How To Use The Color Wheel To Formulate Your Perfect Hair Color
Would you like your own personal hair colorist standing beside you as you color your hair? A color wheel is the next closest thing. Designed to visually show how primary, secondary and tertiary colors interact with each other, it also shows how colors either complement or counteract each other. In this regard, the color wheel is the perfect foundation for home hair color.
As hair lightens, "underlying pigment" or undertones appear. Look at the chart above. Across the top are the 10 identifying "levels" of hair color. Underneath each are the undertones that appear as hair is lightened to that particular level. As it happens, the underlying pigment chart simplifies and illustrates the helpful information the hair color wheel so badly wants you to understand.
Warmth Appears As Hair Lightens
Hair always lightens to warm tones. More often than not, home hair colorists turn to the color wheel as an aid to "counteract" strong undertones. Follow the steps below to get the most benefit from the hair color wheel:
1) Determine the hair color you want to achieve.
2) Looking at the underlying pigment chart, find the level of that color.
3) Note that color's' underlying pigment.
4) Find the underlying pigment color on the color wheel.
5) Trace your finger directly across the wheel to find its counteracting tone.
- Here are the descriptive terms used for hair color's:
- * "Ash" is the descriptive term associated with green-the counteracting tone for red hair. Levels 1,2, 3 even 4&5-black, black brown, very dark brown, & dark brown. (Personal note: Level 5 hair color is often called a medium brown-I disagree. I strongly feel that it is much closer to a dark brown than a medium brown.)
- * "Smokey", "cool", "beige" and yes, sometimes "ash" refers to blue. Blue based hair colors balance orange. Brassy orange tones appear as medium to light brown hair (levels 6 & 7 ) is lightened.
- * "Platinum", "icy"" champagne" and once again, "ash" is purple based which counteracts yellow. (When counteracting yellow, be sure that the hair is actually yellow- (level 9 or above) not light gold-( level 8,8 1/2). Why? Look at the color wheel in the picture in the video above. Purple is made up of of red and blue. The red half of purple will intensify, not counter the gold undertone. A strand test is so vital to determine which counteracting tone (i.e. hair color) is best to use.

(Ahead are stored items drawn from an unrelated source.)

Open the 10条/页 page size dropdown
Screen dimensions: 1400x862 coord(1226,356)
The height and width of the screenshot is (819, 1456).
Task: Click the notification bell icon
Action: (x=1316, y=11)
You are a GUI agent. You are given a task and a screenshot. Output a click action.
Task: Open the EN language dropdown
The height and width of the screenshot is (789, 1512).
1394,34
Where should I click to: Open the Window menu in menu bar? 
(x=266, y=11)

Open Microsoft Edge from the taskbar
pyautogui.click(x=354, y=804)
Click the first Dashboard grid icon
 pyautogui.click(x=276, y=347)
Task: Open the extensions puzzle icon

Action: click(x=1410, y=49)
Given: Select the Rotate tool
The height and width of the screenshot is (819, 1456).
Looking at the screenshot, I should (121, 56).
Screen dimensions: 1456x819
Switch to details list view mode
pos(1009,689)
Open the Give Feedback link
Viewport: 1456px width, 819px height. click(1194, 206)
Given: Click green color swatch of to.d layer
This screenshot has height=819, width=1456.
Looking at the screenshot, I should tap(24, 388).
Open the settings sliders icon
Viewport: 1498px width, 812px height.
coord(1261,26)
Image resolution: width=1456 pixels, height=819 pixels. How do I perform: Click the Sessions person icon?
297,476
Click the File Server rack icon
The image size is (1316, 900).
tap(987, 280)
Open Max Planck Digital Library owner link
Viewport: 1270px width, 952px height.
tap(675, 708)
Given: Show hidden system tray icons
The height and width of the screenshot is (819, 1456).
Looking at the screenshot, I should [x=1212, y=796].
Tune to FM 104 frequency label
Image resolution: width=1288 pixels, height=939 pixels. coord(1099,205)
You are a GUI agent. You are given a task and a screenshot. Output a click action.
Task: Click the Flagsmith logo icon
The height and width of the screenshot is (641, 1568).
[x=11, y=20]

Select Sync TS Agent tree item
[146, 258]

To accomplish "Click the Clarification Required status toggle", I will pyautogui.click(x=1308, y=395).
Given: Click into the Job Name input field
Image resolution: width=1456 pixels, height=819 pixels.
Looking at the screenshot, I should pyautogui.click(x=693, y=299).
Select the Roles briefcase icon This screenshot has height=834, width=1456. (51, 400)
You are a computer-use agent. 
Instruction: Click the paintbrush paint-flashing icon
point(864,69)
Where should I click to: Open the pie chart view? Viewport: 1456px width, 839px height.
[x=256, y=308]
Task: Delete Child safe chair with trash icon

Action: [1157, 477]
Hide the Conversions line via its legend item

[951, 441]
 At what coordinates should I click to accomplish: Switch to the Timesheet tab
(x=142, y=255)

Use The Color Wheel to Cool Down That Warmth
Even when you've successfully put together the right formula, there are times when the color wheel doesn't seem to be the color expert you've been led to believe it to be. Why? This is Laurie. Below are several examples of the challenges her hair has experienced:
1) Sometimes Laurie's hair might have an abundance of a particular undertone-particular to the level she's trying to achieve. Slightly darkening Laurie's hair color would be the perfect solution to balancing the brassiness. Darker than you would like? Add a few highlights to give the illusion of lightness.
2) Laurie may have lightened her hair more than two shades resulting in stubborn undertones, seemingly unwilling to budge. See above.
3) When/if Laurie continuously "refreshes" her hair ends with the permanent color formula used on her roots, the porosity of the hair is destroyed, making her hair unable to hold the hair color. Shortly after she's colored her hair, it fades to a dull, brassy color".
Laurie first needs to recondition her hair. Neutral Protein Filler will help to even out the porosity issues with Laurie's hair. The next time she color's her hair, the filler should be applied to her ends per the directions. Then each time afterwards, added to her color before refreshing the color.
Mixing your hair color can fine tune it or "double up" to add impact to the counteracting tones. Following is a formula for Laurie's hair that would avoid this brassy color.
Mix: 1/2 oz 7.1 Dark Ash Blonde Preference Liquid Creme hair color
1/2 oz. 7.1B Medium Ash Blonde Preference Liquid Creme hair color
1 oz. 20 Volume peroxide
Looking at the color wheel (above in my video picture above) level 7 undertone is orange. Straight across from orange on the "wheel" is blue. Blue is the undertone of beige. That's the "b" in this this formula and is a doubling up along with the ash in this formula.